Re: [PATCH 06/13] irq: add a helper spread an affinity mask for MSI/MSI-X vectors

From: Alexander Gordeev
Date: Sat Jun 25 2016 - 16:05:41 EST


On Tue, Jun 14, 2016 at 09:58:59PM +0200, Christoph Hellwig wrote:
> This is lifted from the blk-mq code and adopted to use the affinity mask
> concept just intruced in the irq handling code.
>
> Signed-off-by: Christoph Hellwig <hch@xxxxxx>
> ---
> include/linux/interrupt.h | 11 +++++++++
> kernel/irq/Makefile | 1 +
> kernel/irq/affinity.c | 60 +++++++++++++++++++++++++++++++++++++++++++++++
> 3 files changed, 72 insertions(+)
> create mode 100644 kernel/irq/affinity.c
>
> diff --git a/include/linux/interrupt.h b/include/linux/interrupt.h
> index 9fcabeb..12003c0 100644
> --- a/include/linux/interrupt.h
> +++ b/include/linux/interrupt.h
> @@ -278,6 +278,9 @@ extern int irq_set_affinity_hint(unsigned int irq, const struct cpumask *m);
> extern int
> irq_set_affinity_notifier(unsigned int irq, struct irq_affinity_notify *notify);
>
> +int irq_create_affinity_mask(struct cpumask **affinity_mask,
> + unsigned int *nr_vecs);
> +
> #else /* CONFIG_SMP */
>
> static inline int irq_set_affinity(unsigned int irq, const struct cpumask *m)
> @@ -308,6 +311,14 @@ irq_set_affinity_notifier(unsigned int irq, struct irq_affinity_notify *notify)
> {
> return 0;
> }
> +
> +static inline int irq_create_affinity_mask(struct cpumask **affinity_mask,
> + unsigned int *nr_vecs)
> +{
> + *affinity_mask = NULL;
> + *nr_vecs = 1;
> + return 0;
> +}
> #endif /* CONFIG_SMP */
>
> /*
> diff --git a/kernel/irq/Makefile b/kernel/irq/Makefile
> index 2ee42e9..1d3ee31 100644
> --- a/kernel/irq/Makefile
> +++ b/kernel/irq/Makefile
> @@ -9,3 +9,4 @@ obj-$(CONFIG_GENERIC_IRQ_MIGRATION) += cpuhotplug.o
> obj-$(CONFIG_PM_SLEEP) += pm.o
> obj-$(CONFIG_GENERIC_MSI_IRQ) += msi.o
> obj-$(CONFIG_GENERIC_IRQ_IPI) += ipi.o
> +obj-$(CONFIG_SMP) += affinity.o
> diff --git a/kernel/irq/affinity.c b/kernel/irq/affinity.c
> new file mode 100644
> index 0000000..1daf8fb
> --- /dev/null
> +++ b/kernel/irq/affinity.c
> @@ -0,0 +1,60 @@
> +
> +#include <linux/interrupt.h>
> +#include <linux/kernel.h>
> +#include <linux/slab.h>
> +#include <linux/cpu.h>
> +
> +static int get_first_sibling(unsigned int cpu)
> +{
> + unsigned int ret;
> +
> + ret = cpumask_first(topology_sibling_cpumask(cpu));
> + if (ret < nr_cpu_ids)
> + return ret;
> + return cpu;
> +}
> +
> +/*
> + * Take a map of online CPUs and the number of available interrupt vectors
> + * and generate an output cpumask suitable for spreading MSI/MSI-X vectors
> + * so that they are distributed as good as possible around the CPUs.
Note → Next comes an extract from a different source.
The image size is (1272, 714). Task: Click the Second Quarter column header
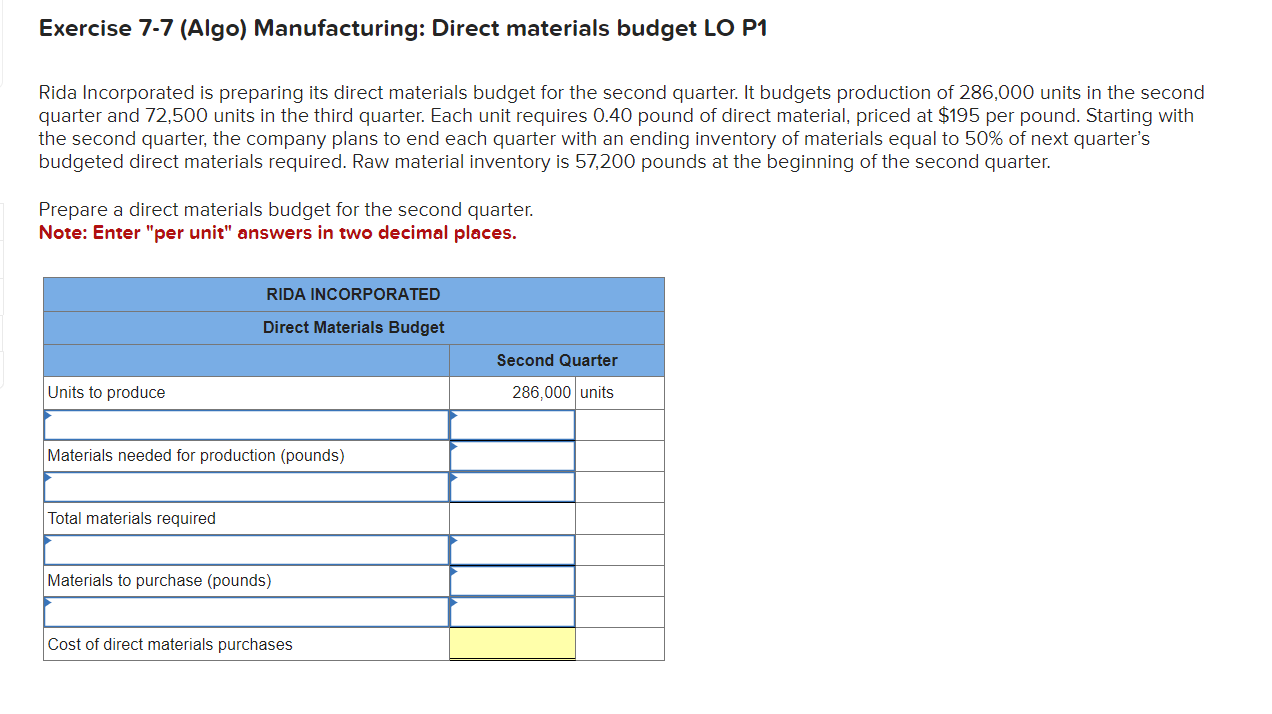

If
> + * more vectors than CPUs are available we'll map one to each CPU,

Unless I do not misinterpret a loop from msix_setup_entries() (patch 08/13),
the above is incorrect:

for (i = 0; i < nvec; i++) {
if (dev->irq_affinity) {
cpu = cpumask_next(cpu, dev->irq_affinity);
if (cpu >= nr_cpu_ids)
cpu = cpumask_first(dev->irq_affinity);
mask = cpumask_of(cpu);
}

...

entry->affinity = mask;
}

> + * otherwise we map one to the first sibling of each socket.

(*) I guess, in some topology configurations a total number of all
first siblings may be less than the number of vectors.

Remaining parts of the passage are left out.